Snap. I took a picture of a sunflower while running on the Camelback trails in Boise. It was for my father.

Sheryl tells Mina that story and picture were very moving to her. Sheryl often remembers how much she misses her father, even though as a medium, she senses many of the thoughts that inspire her as she walks along the ocean edge to improve life for herself and others come from him. Our loved ones are in constant communication with us, but we need to develop a way to be still and feel the thoughts they share within our heart.

Sheryl tells Mina that when she looks at a book with individual dated entries she always loves to go to her birth date which is September 16th and so she did to read the entry…”Teardrop.”

Mina wrote, “With my shirt off, the light chill on my stomach felt like a childhood memory of my mother blowing on my soft baby tummy. Had my mother actually done that? Or was I tapping into the collective memory of all the babies whose mothers and fathers had blown on their tummies?

On that September morning run, the air and my skin merged and humidity mingling, as if I were suspended inside a teardrop, the breath of the universe ticking my skin comforting me.

Sheryl says that in reading that she wasn’t sure if parents blowing on their children’s tummy was a comforting or intrusive event..For Sheryl who is empathic and sensitive it would not have been welcomed So if a child shows you or any person for that matter that they are uncomfortable even though you are not you must respect the needs of each person and child and be mindful of how you speak touch and affect them.

Mina Samuels author of Run Like A Girl 365 Days A Year a journal of thoughts and insights into the beauty of life through personal self-investigation and finding joy and connectedness in the physical and spiritual aspects of nature family friends and daily experiences which incorporates a love for sports self and experiencing a merging of mind body and spirit for health and joy.

In summarizing today’s episode of “Healing from Within” we have followed a journey of the heart spirit and physical body, enjoying new sports activities and travel journeys finding in the poetic messages of each day, written within the pages of a diary or journal and the photographs as a way to see life and self in a connected interplay of energy that grounds us to our physical life as well as to higher consciousness and awareness. There is love and self-doubt, joy and some fear, sorrow and exhilaration, but always movement towards a personal journey of discovery of the really valuable ingredients for living life with passion zest and understanding who we are in the process.

On October 28 Mina wrote…. reforestation of the mind

“We have dendritic arbors in our brains. Dendrites are the branched projections of a neuron that act to conduct the electrochemical stimulation received from other neural cells to the cell body. As dendrites branch and grow, that branching is called arborization. It’s like we have these little forests growing in our brains the garden of our mind, without which we can’t think, can’t act, can’t be. The bushier our dendritic arbors, the more able we are to deal with the complexities of the world and, scientists speculate, the happier we are likely to be.

When we lack stimulation our dendritic arbors begin to wither. As this winter in our brains deepens, our engagement with the world begins to dissolve.

Sports, it turns out, are not just stimulating for our bodies but our minds too.
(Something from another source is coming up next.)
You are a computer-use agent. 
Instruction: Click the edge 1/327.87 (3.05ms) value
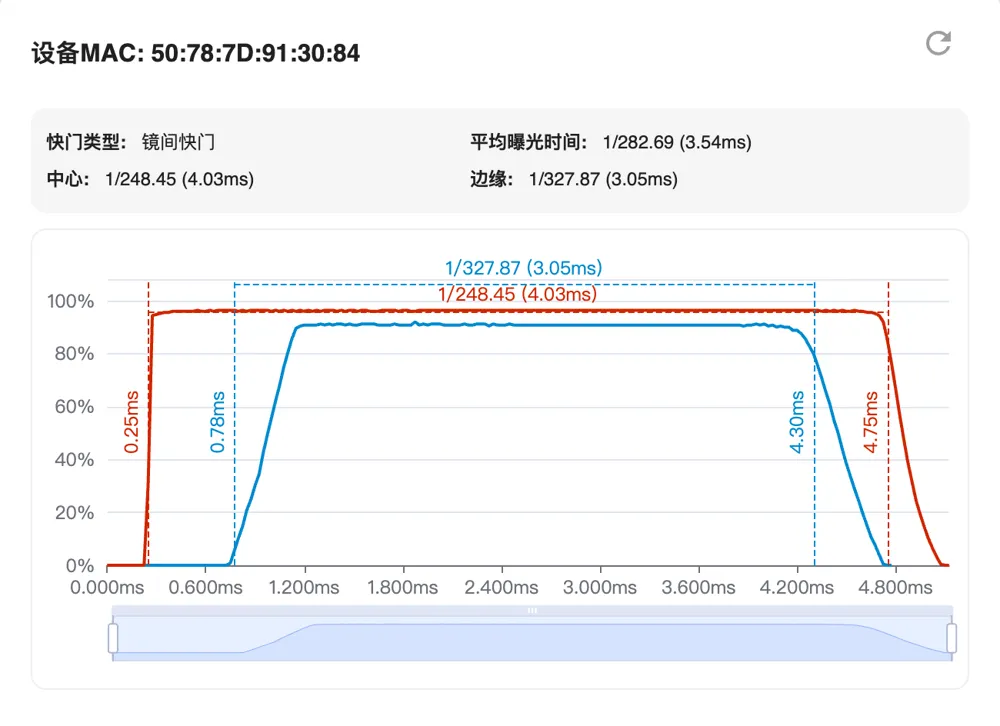(x=603, y=179)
When we go out running, or cycling, or dancing or cross country skiing or really whatever moves our bodies vigorously, we can think of it as our personal reforestation program. Oh and hugs are important too (science says so!)
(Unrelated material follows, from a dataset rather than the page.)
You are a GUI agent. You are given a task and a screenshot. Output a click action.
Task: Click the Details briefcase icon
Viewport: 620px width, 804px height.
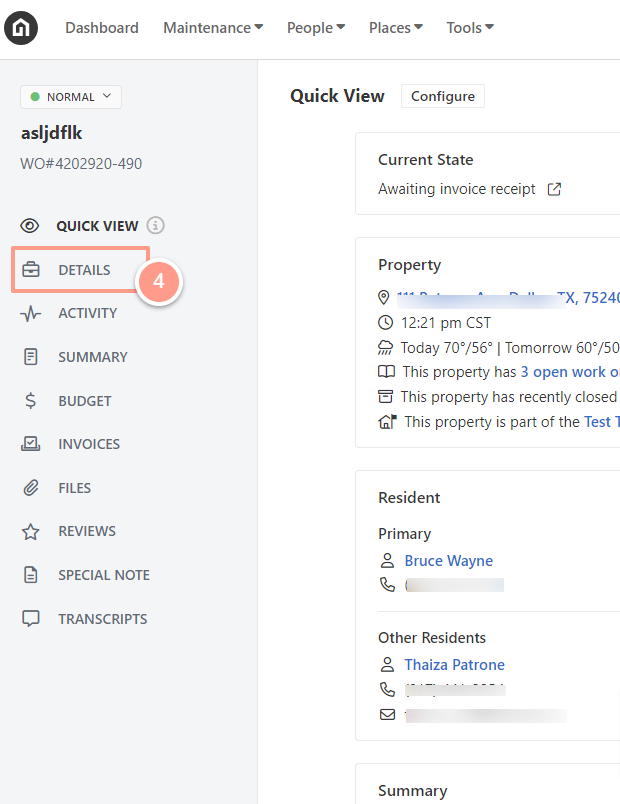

Mina and I would have you explore the poetic thoughts that reside within you, in the music that sings to your heart and in our everyday appreciation of what’s good in our lives…our work family friends sports and how we are growing personally through everyday experiences while learning to allow accept and surrender to the flow of life without controlling it. Be aware and be part of the newness of each day and new interaction with others. Life is made better by simply participating and moving in sync with the rhythm of life.